O traço distintivo das sociedades
simples e empresárias está no modo pelo qual elas exercem a sua atividade.
Assim, a sociedade será empresária
quando se verificar, na exploração da atividade econômica, a combinação dos
fatores (capital, mão-de-obra, insumos e tecnologia) para a produção ou
circulação de bens ou serviços, não sendo o trabalho direto dos sócios
necessário para a organização da atividade econômica.
Ou seja, na sociedade empresária (em
que pese o caráter empreendedor do sócio empresário), a produção ou circulação
dos bens ou serviços ocorre sem que necessariamente o sócio esteja participando
diretamente desta produção ou circulação.
Já nas sociedades simples, o caráter
intelectual, científico, literário ou artístico da atividade econômica impõe a
sua exploração de forma pessoal, sendo imprescindível para a sua realização o
labor direto dos sócios.
Nos termos do parágrafo único do
artigo 966 do NCCB, o sócio poderá até mesmo contar com colaboradores, porém,
enquanto o exercício do objeto social depender da sua mão-de-obra, a sociedade
será simples.
Somente na hipótese de a atividade
intelectual, científica, literária ou artística passar a ser exercida
exclusivamente através de terceiros, insumos e/ou tecnologia, sem depender da
pessoa do sócio, a sociedade pode passar a ser caracterizada como empresária,
pois, nessas circunstâncias, estará caracterizada a presença do “elemento de
empresa” a que se refere o parágrafo único do artigo 966 do NCC.
Há quem sustente que as sociedades
profissionais, por congregarem pessoas que se juntam para a prestação de um
serviço comum, têm mais capacidade de produzir e, portanto, maior capacidade
econômica ou contributiva do que os profissionais liberais isoladamente
considerados.
Ora, da associação de profissionais liberais
não resulta maior capacidade econômica ou contributiva, já que a produção total
nada mais é do que o somatório das produções individuais, não decorrendo dessa
associação efeito multiplicador.
O fato de profissionais liberais se
associarem não lhes aumenta a capacidade contributiva, nem retira a natureza
pessoal dos serviços por eles prestados.
Dessa associação não decorre
capacidade contributiva necessariamente diversa da decorrente da soma das
capacidades contributivas dos seus partícipes.
Por mais refinadas ou amplas que
sejam as instalações de uma sociedade profissional, em nada contribuirão para a
receita total, que decorre, inteiramente, da produção de cada profissional.
A reunião dos resultados dos
trabalhos individuais não multiplica os rendimentos totais; enseja apenas a
vantagem de racionalizar esforços, poupar custos, e proporcionar maior
disponibilidade de tempo para o trabalho e o descanso.

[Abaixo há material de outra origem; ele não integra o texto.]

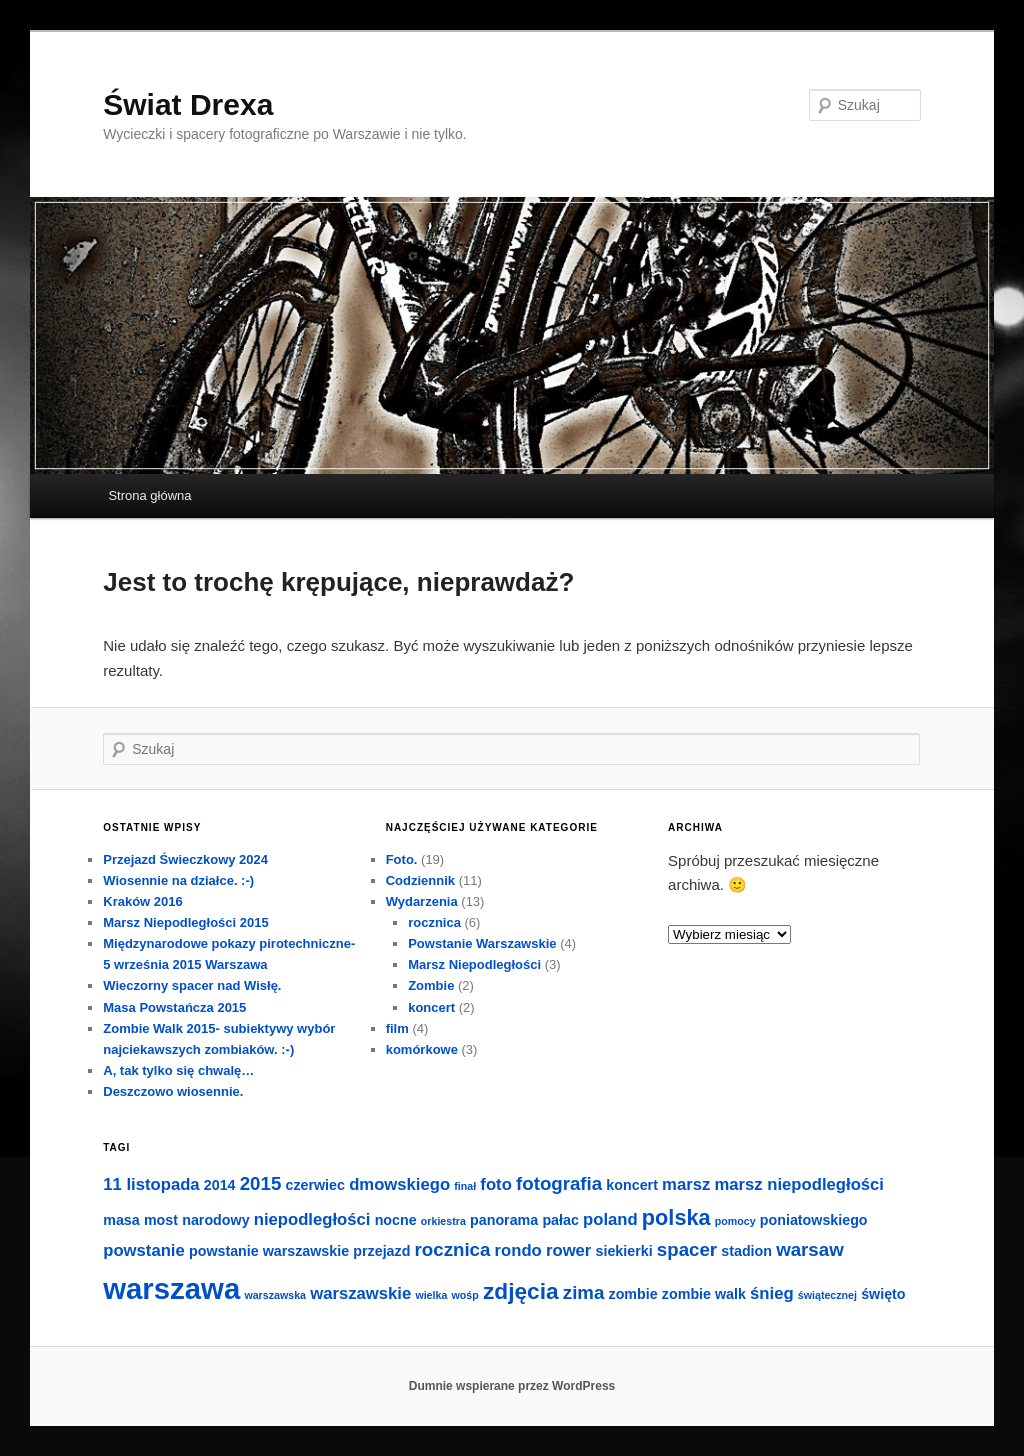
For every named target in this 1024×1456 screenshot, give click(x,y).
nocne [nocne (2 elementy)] (396, 1220)
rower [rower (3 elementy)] (568, 1250)
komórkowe (422, 1049)
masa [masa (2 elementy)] (121, 1220)
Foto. (402, 859)
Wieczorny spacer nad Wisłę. (192, 985)
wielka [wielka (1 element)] (431, 1295)
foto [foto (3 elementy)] (495, 1184)
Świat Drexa (188, 104)
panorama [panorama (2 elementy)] (504, 1220)
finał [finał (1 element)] (465, 1186)
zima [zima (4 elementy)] (584, 1292)
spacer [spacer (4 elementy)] (687, 1249)
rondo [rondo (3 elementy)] (518, 1250)
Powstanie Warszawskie (482, 943)
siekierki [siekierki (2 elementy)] (624, 1251)
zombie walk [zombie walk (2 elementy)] (704, 1294)
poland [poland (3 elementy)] (610, 1219)
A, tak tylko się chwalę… (178, 1070)
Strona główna (149, 495)
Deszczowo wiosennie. (173, 1091)
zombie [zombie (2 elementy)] (633, 1294)
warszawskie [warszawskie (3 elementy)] (360, 1293)
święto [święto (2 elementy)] (883, 1294)
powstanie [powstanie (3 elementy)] (144, 1250)
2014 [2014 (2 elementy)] (220, 1185)
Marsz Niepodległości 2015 (185, 922)
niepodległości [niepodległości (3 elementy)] (312, 1219)
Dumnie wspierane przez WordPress (512, 1386)
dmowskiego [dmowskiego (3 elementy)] (399, 1184)
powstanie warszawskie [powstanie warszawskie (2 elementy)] (269, 1251)
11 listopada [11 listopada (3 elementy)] (151, 1184)
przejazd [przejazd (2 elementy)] (381, 1251)
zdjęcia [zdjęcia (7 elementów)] (521, 1291)
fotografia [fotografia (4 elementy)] (559, 1183)
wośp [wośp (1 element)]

O tratamento tributário dado pelo
artigo 9º, parágrafo 3º, do Decreto-Lei 406/1968, às sociedades profissionais,
relativamente ao ISS, é plenamente justificável, não constituindo privilégio
para essas sociedades, mas simples tratamento isonômico com os profissionais
que trabalham individualmente, já que não há qualquer diferença entre a atuação
destes e a dos profissionais associados.
Em conclusão, a tributação fixa das
sociedades profissionais encontra amparo nas seguintes premissas:
(a) que os sócios sejam pessoalmente
responsáveis pelos serviços que prestam em nome da sociedade (o que justifica o
tratamento isonômico com os autônomos); e
(b) que a atividade intelectual,
científica, literária ou artística não seja exercida exclusivamente por meio de
terceiros, ou do uso de tecnologia, sem depender ou contar com a pessoa do
sócio.
Essas são, a meu ver, as premissas
essenciais para a validação da tributação fixa das sociedades em exame.